L’émergence de nouveaux profils
En plus d’un bouleversement du modèle d’exploitation, on note un changement dans le profil des jeunes installés. « Le public d’installés est différent, on remarque qu’il y a de plus en plus de personnes non-issues du milieu agricole et en reconversion », analysait Guillaume Gauthier. Philippe Tapin, responsable du Pôle développement à l’Union nationale des Maisons familiales rurales, notait de son côté un frémissement dans la formation continue pour adultes. « On sent que les besoins sont importants pour ce nouveau public qui s’installe hors cadre familial avec des projets différents, souvent tournés vers l’agriculture de niche », signalait-il. Là aussi, des adaptations sont nécessaires pour accueillir ce nouveau public. Guillaume Gauthier conseillait de commencer par réformer les points accueil-installation, qu’il juge peu adaptés à ces nouveaux entrants. L’arrivée de nouveaux profils entraîne aussi le développement de nouvelles formes d’installation en société. Mathieu Lersteau, paysan boulanger et maraîcher en Indre-et-Loire, s’est ainsi installé il y a cinq ans en SCOP (Société coopérative de production) avec ses cinq associés, presque tous non issus du milieu agricole. Il s’agissait, pour ces exploitants d’éviter le surendettement à l’installation, de construire une ferme « facilement transmissible », mais aussi d’améliorer leur protection sociale. « Nous avons tous été salariés auparavant et nous souhaitions préserver ces acquis », indiquait Mathieu Lersteau. Dans une SCOP, les gérants ont aussi le statut de salariés et bénéficient donc de la même protection sociale. Il existe actuellement moins de cinq SCOP agricole en France.

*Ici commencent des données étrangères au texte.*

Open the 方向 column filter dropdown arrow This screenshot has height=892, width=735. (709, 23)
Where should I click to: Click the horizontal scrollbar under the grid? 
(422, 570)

Se tester avant de s’installer
Pour Gaec et Sociétés, il ne s’agit pas seulement de réformer les sociétés, mais aussi d’inventer de nouvelles formes d’accueil dans les structures collectives. Gilles Brenon indiquait en effet qu’il existe de nombreuses opportunités d’installation dans les GAEC et les sociétés agricoles. Ces derniers regroupent 58% des chefs d’exploitations. « Les GAEC, groupements au sein desquels plus de 20 % des agriculteurs exercent leur activité à plusieurs, recèlent de véritables potentialités d’accueil », complétait-il. Pour faciliter l’entrée dans ces sociétés, l’association souhaite la création d’un « droit à l’essai » (lire par ailleurs notre article de la semaine dernière). Autre possibilité de s’essayer pour ceux qui envisagent de s’installer et qui ne sont pas issus du milieu agricole : les espaces-test agricoles, qui sont regroupés au sein du réseau Renata (il rassemble 80 membres, parmi lesquels 45 espaces-test en fonctionnement, 27 espaces-test en projet et 6 membres associés). Il s’agit de permettre à des futurs installés de tester leur exploitation en conditions réelles. « On leur prête de la terre et un numéro de Siret temporaire, nous leur apportons aussi du conseil », précisait Élodie Patrice, coordinatrice régionale de l’espace-test « Semeurs du possible ». Les futurs installés peuvent ainsi assurer leurs arrières en vérifiant que leur méthode de culture est fonctionnelle, qu’ils ont des débouchés commerciaux… Cela peut aussi leur permettre d’avoir des arguments concrets et chiffrés pour convaincre des banques de leur accorder un prêt. L’accueil de nouveaux installés peut être une clé pour répondre au défi du renouvellement des générations mais il doit être réformé pour s’adapter aux nouveaux profils.